I watched as Randy wordlessly modeled to his boys how to treat women, by respecting me and supporting me, even putting me through college to pursue my teaching degree after the boys got a little older. I remember all the other modeled lessons as well, the ones on truth and honor and dignity and hard work.

I saw Randy teach our boys how to face the failures and unfairness of life. I watched him help the boys get back up every single time and try again – with words of truth and offers of forgiveness, words that were devoid of criticism or guilt.

I also remember how my husband treated his parents and my parents, and I saw that respect and honor transfer to our sons’ treatment of family members – and their treatment of us.

More than anyone else, I also know the things Randy did without so my sons and I would not lack for things. And most of the time, those “things” were not necessary to our existence but merely things to make our lives better and brighter. But his sacrifice was real, very real.

Then, in the past few years, I saw the sleepless nights Randy spent praying for Chris when he first got sick and the subsequent nights afterward. I saw the look of pain when he took Chris for those really tough treatments, the helpless looks of wishing, as a father, that he could take the pain for our child.

And when Chris died, I saw that same look in his eyes for me and our family. He wanted so badly to fix this paint for us, but he couldn’t. Ironically, that is the same pain I feel for Randy now. I wish I could make this Father’s Day easier, but I can’t.

Because the truth is, on Father’s Day and every day, it all comes back to one question: What is a daddy to do without his son?

The only answer I can offer my husband is the same one he has offered me for almost a year since Chris’ death: Turn to the Father!

Over this past year, we have learned as a family that our Father not only understands our loss; He experienced it personally – and He did so willingly. He gave His only begotten Son for us. Jesus came to earth, lived a sinless life, and then went willingly to the Cross to suffer and die for us. And through His resurrection, the Father gave us the hope of salvation and eternity with Him.

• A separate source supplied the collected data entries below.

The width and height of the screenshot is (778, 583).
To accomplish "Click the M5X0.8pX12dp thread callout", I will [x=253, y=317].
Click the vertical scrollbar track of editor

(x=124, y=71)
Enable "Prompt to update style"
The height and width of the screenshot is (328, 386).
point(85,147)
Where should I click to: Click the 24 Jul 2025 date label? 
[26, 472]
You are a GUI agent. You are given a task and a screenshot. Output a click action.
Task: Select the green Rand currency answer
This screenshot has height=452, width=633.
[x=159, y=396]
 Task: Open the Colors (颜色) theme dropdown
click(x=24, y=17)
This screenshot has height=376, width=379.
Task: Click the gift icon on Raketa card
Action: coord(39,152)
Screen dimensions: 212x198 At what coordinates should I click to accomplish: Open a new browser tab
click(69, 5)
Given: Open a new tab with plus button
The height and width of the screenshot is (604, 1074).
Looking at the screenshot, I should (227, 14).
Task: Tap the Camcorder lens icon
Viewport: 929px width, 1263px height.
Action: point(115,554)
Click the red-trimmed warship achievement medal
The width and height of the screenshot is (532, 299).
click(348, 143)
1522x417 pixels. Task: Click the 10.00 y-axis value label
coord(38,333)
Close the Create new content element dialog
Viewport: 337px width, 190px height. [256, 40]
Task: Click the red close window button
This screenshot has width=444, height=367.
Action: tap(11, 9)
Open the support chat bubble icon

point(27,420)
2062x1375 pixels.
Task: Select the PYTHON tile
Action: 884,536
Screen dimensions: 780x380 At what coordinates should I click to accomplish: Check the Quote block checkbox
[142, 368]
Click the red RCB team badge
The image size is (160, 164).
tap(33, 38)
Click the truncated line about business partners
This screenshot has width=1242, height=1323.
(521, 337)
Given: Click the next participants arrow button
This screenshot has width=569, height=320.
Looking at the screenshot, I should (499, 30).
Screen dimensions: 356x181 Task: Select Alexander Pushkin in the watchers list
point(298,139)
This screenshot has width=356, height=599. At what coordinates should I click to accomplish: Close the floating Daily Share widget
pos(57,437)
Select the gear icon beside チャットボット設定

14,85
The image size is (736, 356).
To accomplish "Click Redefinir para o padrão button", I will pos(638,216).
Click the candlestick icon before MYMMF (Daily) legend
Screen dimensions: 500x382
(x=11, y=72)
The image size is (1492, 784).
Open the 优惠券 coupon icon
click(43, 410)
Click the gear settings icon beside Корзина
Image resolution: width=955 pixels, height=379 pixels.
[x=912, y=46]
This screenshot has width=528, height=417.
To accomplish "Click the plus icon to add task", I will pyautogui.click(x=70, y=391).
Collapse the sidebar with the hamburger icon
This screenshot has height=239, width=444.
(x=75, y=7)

So, yes, the Father knows all about Randy’s pain, and that is the most amazing concept of all. He is touched with the feelings of our infirmities. He felt them for us.

No, this won’t be an easy holiday for Randy to celebrate. And yes, he will get a lot of love and hugs this Sunday. But they will not replace Chris’ hugs. No matter how great and numerous those hugs are, they simply will not erase Randy’s longing to be with his son Chris, to talk with him, see his laughing, dimpled face, and hear his distinctive voice.

But thanks be to God, Randy will walk with Chris again one day, side-by-side in our Father’s Home, a Home that was willingly and purposefully purchased in full by the blood of His Son Jesus.

And the promise of that day is the best Father’s Day gift of all time – especially for a father currently living here on earth without his son.